People who are on this level with you are a short step above being a mere acquaintance to you. We generally have casual relationships with the people we attend classes at college with, or sit near at weekend church services or see them once a week at the coffee shop or at work.

There may even be meaningful moments from time to time with such an individual. These relationships have their use and context, but they are not usually close, nor intimate. In such relationships people don’t hang out often and rarely become close friends.


Close relationships are more personal and deeper especially when it comes to commitment. Most work related or extended family relationships no longer the close relationships they once did. Nor, do they usually require a close commitment.

In most ways, many people see themselves as “close” if they are friends on Facebook or Twitter. But close relationships should be more than being social media friends. Close relationships should be bonding, mutual and serious. Why?  They require being in proximity to one another, both geographically and emotionally.

LEVEL FOUR: Committed.

Committed relationships are a step beyond close. They create a certain level of vulnerability. When people are in a committed relationship they do not exploit or expose the weaknesses or frailties of those they are committed to. Sadly, modern thinking has destroyed many a committed relationship.

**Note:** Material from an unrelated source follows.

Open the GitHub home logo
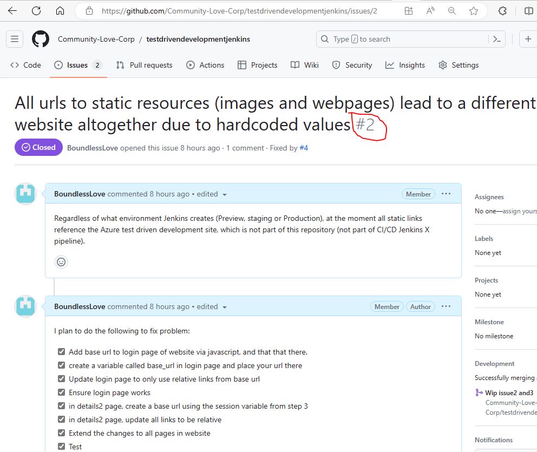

This is due to the exposing of personal or private details to others.

The people in a committed relationship should have the expectation that each party will keep any information—learned because of the relationship—in confidence (even if the relationship ends).  This level of relationship requires trust. Why? Because when people are in a committed relationship they must trust one another. That trust cannot be violated because trust is the foundation of the commitment and love is the motivation.

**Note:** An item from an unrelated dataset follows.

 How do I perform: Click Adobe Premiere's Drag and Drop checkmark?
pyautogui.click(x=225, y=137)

Even if one person feels that their trust has been violated by the other, neither person exposes or exploits the other. When people “tell” what they have learned in previous committed relationships they hinder the development of future relationships. Why? Because if you will tell what you know about someone else, you will tell what you come to know in your present and future relationships.

LEVEL FIVE: Intimate and Spiritual.

The highest form of relationship is our spiritual relationship with our Heavenly Father, the Lord Jesus Christ and the Holy Spirit. The Holy Spirit is beyond close or committed. He lives within us. Therefore, this relationship is intimate. In other words, it is of the deepest nature. It requires consistent and close contact, warmth and a total commitment.

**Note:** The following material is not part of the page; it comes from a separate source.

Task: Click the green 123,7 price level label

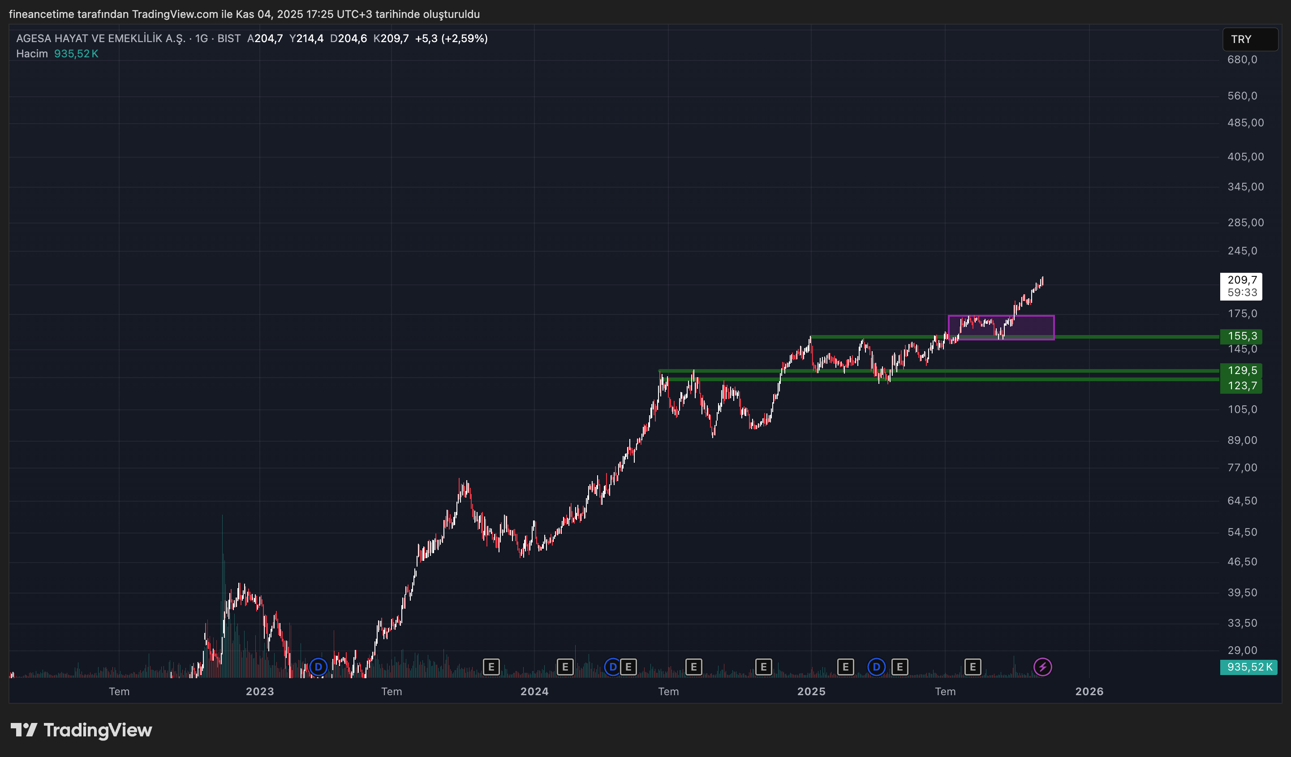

1 Corinthians 6:19 says, “Do you not know that your body is a temple of the Holy Spirit, who is in you, whom you have received from God?” The Heavenly Father and the Lord Jesus Christ have chosen to dwell within us by the Spirit. For Jesus said in John 14:23, “If anyone loves me, he will obey my teaching. My Father will love him, and we will come to him and make our home with him.”

As believers, we have received the Spirit of Adoption whereby we cry, “Abba, Father.” (Romans 8:15) Abba is an intimate Aramaic term for Pops, Dad or Daddy. The Spirit of Adoption is the Holy Spirit Who has proceeded from the Heavenly Father into us because of the death, resurrection and ascension of the Lord Jesus Christ. John 15:26 KJV says, “But when the Comforter is come, whom I will send unto you from the Father, even the Spirit of truth, which proceedeth from the Father, he shall testify of me.”

Over the next few weeks I will be sharing in this blog how the development of a consistent, close, warm and deep spiritual relationship brings blessing to the first four relationship levels and our relationship with God. I encourage you to read the Scriptures in Romans 8 and Galatians 3 and 4. Ask the Father to give you a spirit of insight and understanding so you can know Him (The Father and the Lord Jesus Christ) better and be able to better all of the relationships in your life.